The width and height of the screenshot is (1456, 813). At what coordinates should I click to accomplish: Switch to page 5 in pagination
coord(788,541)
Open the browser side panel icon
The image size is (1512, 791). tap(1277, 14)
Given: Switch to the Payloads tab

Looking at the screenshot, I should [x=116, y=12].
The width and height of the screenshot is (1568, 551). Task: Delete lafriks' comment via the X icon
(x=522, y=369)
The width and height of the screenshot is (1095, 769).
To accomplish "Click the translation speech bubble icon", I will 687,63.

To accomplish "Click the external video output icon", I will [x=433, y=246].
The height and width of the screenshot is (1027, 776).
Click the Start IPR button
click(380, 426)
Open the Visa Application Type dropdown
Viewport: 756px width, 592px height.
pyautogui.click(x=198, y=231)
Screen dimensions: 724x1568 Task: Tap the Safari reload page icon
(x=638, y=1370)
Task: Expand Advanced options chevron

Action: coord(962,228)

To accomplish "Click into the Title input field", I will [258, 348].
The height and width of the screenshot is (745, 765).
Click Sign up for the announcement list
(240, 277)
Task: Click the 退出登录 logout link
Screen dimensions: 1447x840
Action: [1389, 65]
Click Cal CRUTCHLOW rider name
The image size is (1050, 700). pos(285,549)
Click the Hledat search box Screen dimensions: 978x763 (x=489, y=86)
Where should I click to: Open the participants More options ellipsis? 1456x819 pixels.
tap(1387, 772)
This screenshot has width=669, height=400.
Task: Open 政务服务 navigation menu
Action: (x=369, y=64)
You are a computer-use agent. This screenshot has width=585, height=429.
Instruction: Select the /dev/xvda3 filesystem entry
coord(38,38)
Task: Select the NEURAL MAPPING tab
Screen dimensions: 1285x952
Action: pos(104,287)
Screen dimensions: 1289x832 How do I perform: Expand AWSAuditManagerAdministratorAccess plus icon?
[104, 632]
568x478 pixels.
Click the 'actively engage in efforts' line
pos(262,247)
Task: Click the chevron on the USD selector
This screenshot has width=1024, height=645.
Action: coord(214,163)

##############################

GIVEN REQUEST:
Express the lines above as a JSON list of strings, one string per line, leaving out the blank lines.

SOLUTION:
[
  "The width and height of the screenshot is (1456, 813). At what coordinates should I click to accomplish: Switch to page 5 in pagination",
  "coord(788,541)",
  "Open the browser side panel icon",
  "The image size is (1512, 791). tap(1277, 14)",
  "Given: Switch to the Payloads tab",
  "Looking at the screenshot, I should [x=116, y=12].",
  "The width and height of the screenshot is (1568, 551). Task: Delete lafriks' comment via the X icon",
  "(x=522, y=369)",
  "The width and height of the screenshot is (1095, 769).",
  "To accomplish \"Click the translation speech bubble icon\", I will 687,63.",
  "To accomplish \"Click the external video output icon\", I will [x=433, y=246].",
  "The height and width of the screenshot is (1027, 776).",
  "Click the Start IPR button",
  "click(380, 426)",
  "Open the Visa Application Type dropdown",
  "Viewport: 756px width, 592px height.",
  "pyautogui.click(x=198, y=231)",
  "Screen dimensions: 724x1568 Task: Tap the Safari reload page icon",
  "(x=638, y=1370)",
  "Task: Expand Advanced options chevron",
  "Action: coord(962,228)",
  "To accomplish \"Click into the Title input field\", I will [258, 348].",
  "The height and width of the screenshot is (745, 765).",
  "Click Sign up for the announcement list",
  "(240, 277)",
  "Task: Click the 退出登录 logout link",
  "Screen dimensions: 1447x840",
  "Action: [1389, 65]",
  "Click Cal CRUTCHLOW rider name",
  "The image size is (1050, 700). pos(285,549)",
  "Click the Hledat search box Screen dimensions: 978x763 (x=489, y=86)",
  "Where should I click to: Open the participants More options ellipsis? 1456x819 pixels.",
  "tap(1387, 772)",
  "This screenshot has width=669, height=400.",
  "Task: Open 政务服务 navigation menu",
  "Action: (x=369, y=64)",
  "You are a computer-use agent. This screenshot has width=585, height=429.",
  "Instruction: Select the /dev/xvda3 filesystem entry",
  "coord(38,38)",
  "Task: Select the NEURAL MAPPING tab",
  "Screen dimensions: 1285x952",
  "Action: pos(104,287)",
  "Screen dimensions: 1289x832 How do I perform: Expand AWSAuditManagerAdministratorAccess plus icon?",
  "[104, 632]",
  "568x478 pixels.",
  "Click the 'actively engage in efforts' line",
  "pos(262,247)",
  "Task: Click the chevron on the USD selector",
  "This screenshot has width=1024, height=645.",
  "Action: coord(214,163)"
]